Assignment: Reproduce word for word, from the entries below, the line with "Plum (26, 2063)", the line with "Lime (26, 1972)", and every line between them, and nothing more.

The input:
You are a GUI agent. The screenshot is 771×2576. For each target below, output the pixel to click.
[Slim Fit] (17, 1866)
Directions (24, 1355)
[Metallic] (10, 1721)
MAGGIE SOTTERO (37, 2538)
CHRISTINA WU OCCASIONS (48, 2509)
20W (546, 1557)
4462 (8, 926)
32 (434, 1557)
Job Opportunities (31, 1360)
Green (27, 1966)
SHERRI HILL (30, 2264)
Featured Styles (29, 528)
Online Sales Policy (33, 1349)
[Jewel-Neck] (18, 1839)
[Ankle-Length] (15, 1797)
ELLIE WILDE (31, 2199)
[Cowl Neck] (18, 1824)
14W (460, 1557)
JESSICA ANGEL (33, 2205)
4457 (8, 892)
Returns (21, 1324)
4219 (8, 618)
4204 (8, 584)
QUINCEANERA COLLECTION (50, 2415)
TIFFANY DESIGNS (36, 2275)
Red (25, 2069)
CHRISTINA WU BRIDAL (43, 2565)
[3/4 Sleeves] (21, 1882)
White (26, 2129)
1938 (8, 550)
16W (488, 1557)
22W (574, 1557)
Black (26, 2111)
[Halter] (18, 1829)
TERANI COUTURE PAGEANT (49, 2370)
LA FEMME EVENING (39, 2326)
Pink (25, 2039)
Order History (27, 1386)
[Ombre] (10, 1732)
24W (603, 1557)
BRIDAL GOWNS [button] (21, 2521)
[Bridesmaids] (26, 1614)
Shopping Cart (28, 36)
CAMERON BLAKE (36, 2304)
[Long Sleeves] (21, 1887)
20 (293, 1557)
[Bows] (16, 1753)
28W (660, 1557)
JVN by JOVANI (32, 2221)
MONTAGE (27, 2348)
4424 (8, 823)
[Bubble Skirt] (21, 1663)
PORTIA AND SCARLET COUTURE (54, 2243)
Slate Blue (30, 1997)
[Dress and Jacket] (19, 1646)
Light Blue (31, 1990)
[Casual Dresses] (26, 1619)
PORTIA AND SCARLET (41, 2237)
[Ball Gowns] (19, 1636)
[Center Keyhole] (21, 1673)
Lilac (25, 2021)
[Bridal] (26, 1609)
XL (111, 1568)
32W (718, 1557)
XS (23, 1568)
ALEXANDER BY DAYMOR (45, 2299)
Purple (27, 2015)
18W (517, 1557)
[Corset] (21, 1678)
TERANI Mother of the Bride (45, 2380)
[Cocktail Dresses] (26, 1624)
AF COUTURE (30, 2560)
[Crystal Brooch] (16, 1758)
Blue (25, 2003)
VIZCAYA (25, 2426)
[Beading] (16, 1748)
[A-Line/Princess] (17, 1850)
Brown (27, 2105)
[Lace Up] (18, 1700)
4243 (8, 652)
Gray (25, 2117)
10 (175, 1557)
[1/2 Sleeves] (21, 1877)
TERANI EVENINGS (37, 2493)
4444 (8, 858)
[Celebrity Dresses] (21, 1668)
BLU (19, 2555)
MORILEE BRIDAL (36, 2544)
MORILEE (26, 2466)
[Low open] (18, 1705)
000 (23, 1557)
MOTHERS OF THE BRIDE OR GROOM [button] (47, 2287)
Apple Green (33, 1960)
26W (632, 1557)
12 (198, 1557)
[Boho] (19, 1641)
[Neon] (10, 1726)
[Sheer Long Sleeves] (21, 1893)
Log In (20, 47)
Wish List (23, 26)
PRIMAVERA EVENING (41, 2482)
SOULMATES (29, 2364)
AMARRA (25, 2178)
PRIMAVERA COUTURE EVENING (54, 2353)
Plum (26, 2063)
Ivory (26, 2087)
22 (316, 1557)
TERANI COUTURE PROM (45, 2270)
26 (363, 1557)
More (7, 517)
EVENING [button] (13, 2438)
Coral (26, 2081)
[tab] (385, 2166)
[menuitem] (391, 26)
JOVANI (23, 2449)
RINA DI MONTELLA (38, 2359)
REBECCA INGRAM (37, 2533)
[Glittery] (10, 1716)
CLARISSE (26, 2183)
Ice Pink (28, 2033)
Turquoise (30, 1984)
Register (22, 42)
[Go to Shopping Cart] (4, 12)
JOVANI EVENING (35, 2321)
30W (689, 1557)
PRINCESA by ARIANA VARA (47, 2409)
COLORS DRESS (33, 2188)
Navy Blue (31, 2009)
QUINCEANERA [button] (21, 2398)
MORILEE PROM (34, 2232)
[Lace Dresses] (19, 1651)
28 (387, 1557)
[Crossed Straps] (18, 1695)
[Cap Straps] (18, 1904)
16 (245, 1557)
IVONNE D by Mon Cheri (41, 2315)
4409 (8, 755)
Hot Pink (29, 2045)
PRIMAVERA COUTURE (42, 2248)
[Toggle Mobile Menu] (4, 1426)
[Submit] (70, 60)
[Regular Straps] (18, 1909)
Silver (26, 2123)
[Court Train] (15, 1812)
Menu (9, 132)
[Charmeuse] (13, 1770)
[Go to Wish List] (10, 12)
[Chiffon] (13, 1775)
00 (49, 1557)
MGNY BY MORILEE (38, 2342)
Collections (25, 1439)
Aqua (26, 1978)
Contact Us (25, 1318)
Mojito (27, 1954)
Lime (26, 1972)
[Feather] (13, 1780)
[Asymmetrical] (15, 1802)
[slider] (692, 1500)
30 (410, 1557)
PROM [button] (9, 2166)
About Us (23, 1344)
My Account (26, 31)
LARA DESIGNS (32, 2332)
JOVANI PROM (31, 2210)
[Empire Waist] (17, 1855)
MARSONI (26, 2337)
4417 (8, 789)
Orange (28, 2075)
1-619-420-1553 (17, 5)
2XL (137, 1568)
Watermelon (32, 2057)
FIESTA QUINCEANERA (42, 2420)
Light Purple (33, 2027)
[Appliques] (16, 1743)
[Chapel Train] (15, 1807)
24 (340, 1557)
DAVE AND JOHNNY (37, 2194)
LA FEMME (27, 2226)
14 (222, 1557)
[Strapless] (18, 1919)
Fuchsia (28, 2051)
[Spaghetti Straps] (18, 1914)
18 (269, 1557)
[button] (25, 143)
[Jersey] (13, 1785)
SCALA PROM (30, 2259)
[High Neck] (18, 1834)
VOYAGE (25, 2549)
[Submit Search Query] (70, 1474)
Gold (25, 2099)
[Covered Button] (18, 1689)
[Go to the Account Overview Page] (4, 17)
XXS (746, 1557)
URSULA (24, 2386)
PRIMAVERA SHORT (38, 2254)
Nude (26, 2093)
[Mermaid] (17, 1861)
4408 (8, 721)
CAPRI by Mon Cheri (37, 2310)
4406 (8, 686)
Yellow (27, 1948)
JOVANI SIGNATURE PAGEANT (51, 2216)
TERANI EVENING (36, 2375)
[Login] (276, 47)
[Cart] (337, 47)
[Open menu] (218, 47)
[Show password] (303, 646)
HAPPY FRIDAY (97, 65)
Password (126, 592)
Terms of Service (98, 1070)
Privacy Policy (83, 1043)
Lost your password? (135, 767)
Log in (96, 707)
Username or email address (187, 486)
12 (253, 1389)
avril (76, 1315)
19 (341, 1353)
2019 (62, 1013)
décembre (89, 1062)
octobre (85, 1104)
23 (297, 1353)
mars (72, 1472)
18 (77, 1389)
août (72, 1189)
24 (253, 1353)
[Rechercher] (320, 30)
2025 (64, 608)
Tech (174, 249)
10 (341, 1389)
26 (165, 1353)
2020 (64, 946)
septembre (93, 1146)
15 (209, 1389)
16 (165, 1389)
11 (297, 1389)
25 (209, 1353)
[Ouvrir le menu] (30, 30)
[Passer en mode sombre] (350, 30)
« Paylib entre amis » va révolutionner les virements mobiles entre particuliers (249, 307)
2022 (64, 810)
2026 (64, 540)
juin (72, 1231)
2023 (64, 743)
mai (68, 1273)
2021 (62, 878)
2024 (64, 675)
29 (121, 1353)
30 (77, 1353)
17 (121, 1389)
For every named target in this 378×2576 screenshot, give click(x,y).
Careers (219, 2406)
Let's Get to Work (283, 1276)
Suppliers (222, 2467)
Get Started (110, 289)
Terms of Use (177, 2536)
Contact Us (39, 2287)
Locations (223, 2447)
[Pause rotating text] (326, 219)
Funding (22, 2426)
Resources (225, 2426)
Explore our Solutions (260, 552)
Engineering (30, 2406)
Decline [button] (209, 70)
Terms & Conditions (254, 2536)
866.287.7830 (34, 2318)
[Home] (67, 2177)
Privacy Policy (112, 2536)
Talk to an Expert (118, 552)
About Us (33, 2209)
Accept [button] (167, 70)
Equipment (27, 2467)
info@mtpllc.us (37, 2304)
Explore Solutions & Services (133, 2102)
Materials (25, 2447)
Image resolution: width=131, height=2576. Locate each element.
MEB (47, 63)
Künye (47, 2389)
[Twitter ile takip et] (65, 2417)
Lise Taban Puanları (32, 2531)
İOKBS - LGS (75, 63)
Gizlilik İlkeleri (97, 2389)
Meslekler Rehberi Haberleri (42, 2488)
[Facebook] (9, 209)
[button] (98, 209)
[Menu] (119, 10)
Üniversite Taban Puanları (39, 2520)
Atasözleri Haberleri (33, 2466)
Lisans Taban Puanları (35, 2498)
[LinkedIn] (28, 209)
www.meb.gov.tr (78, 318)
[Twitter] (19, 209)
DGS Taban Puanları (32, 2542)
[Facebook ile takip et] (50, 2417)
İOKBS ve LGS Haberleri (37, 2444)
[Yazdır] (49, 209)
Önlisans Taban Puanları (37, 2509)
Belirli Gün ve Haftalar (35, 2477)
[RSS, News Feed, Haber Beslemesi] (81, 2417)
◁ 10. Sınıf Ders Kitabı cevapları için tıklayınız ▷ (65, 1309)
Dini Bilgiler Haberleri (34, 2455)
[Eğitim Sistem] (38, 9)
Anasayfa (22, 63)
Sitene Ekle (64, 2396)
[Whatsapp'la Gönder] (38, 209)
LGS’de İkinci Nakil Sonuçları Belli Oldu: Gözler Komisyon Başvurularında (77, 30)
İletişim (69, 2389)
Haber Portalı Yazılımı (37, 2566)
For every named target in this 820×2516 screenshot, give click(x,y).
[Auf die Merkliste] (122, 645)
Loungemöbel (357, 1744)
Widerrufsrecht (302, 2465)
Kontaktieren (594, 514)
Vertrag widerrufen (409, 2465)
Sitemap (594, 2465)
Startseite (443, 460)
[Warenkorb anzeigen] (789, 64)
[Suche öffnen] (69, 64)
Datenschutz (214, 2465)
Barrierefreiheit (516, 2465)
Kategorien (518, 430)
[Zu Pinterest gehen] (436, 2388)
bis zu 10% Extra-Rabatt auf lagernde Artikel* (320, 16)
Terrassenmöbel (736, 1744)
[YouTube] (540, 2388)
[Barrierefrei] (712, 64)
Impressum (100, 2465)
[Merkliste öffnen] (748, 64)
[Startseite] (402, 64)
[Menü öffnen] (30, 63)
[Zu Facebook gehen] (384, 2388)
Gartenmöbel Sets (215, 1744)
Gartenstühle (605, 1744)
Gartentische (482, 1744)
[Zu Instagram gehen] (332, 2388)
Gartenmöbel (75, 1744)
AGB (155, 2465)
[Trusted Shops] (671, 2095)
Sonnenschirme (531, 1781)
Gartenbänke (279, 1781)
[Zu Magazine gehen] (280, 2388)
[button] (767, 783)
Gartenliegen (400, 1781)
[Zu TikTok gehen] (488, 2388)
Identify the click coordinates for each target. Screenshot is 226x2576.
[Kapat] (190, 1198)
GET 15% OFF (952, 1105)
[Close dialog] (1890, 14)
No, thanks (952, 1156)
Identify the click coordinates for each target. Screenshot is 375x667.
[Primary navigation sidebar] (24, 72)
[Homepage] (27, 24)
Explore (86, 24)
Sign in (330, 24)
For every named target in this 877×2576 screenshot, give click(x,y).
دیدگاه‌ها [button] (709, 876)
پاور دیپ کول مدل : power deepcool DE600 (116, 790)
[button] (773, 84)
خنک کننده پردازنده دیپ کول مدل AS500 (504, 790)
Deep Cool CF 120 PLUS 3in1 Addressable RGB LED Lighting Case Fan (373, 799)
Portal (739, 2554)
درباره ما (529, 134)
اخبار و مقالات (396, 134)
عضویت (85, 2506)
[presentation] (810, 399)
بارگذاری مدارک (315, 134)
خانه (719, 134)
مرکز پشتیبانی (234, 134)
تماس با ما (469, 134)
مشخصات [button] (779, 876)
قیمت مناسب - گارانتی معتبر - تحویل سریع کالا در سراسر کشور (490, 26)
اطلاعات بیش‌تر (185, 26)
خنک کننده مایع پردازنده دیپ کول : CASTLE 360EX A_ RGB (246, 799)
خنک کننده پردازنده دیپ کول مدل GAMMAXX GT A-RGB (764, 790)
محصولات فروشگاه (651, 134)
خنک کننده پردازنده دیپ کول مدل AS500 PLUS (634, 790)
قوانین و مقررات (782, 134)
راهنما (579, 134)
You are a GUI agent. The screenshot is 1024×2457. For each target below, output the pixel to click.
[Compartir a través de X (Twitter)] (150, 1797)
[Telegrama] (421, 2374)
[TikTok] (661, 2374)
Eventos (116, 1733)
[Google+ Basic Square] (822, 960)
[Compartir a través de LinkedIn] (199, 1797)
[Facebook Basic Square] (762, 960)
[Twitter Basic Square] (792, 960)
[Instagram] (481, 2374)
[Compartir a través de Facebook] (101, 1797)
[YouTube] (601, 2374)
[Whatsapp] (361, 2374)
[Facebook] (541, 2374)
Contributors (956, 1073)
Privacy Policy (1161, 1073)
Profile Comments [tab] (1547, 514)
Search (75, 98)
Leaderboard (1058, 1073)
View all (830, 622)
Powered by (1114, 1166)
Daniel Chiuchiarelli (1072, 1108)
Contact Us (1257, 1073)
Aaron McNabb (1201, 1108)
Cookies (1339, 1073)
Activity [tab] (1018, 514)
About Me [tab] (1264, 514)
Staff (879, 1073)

Task response:
Plum (26, 2063)
Ivory (26, 2087)
22 (316, 1557)
TERANI COUTURE PROM (45, 2270)
26 (363, 1557)
More (7, 517)
EVENING [button] (13, 2438)
Coral (26, 2081)
[tab] (385, 2166)
[menuitem] (391, 26)
JOVANI (23, 2449)
RINA DI MONTELLA (38, 2359)
REBECCA INGRAM (37, 2533)
[Glittery] (10, 1716)
CLARISSE (26, 2183)
Ice Pink (28, 2033)
Turquoise (30, 1984)
Register (22, 42)
[Go to Shopping Cart] (4, 12)
JOVANI EVENING (35, 2321)
30W (689, 1557)
PRINCESA by ARIANA VARA (47, 2409)
COLORS DRESS (33, 2188)
Navy Blue (31, 2009)
QUINCEANERA [button] (21, 2398)
MORILEE PROM (34, 2232)
[Lace Dresses] (19, 1651)
28 (387, 1557)
[Crossed Straps] (18, 1695)
[Cap Straps] (18, 1904)
16 (245, 1557)
IVONNE D by Mon Cheri (41, 2315)
4409 (8, 755)
Hot Pink (29, 2045)
PRIMAVERA COUTURE (42, 2248)
[Toggle Mobile Menu] (4, 1426)
[Submit] (70, 60)
[Regular Straps] (18, 1909)
Silver (26, 2123)
[Court Train] (15, 1812)
Menu (9, 132)
[Charmeuse] (13, 1770)
[Go to Wish List] (10, 12)
[Chiffon] (13, 1775)
00 (49, 1557)
MGNY BY MORILEE (38, 2342)
Collections (25, 1439)
Aqua (26, 1978)
Contact Us (25, 1318)
Mojito (27, 1954)
Lime (26, 1972)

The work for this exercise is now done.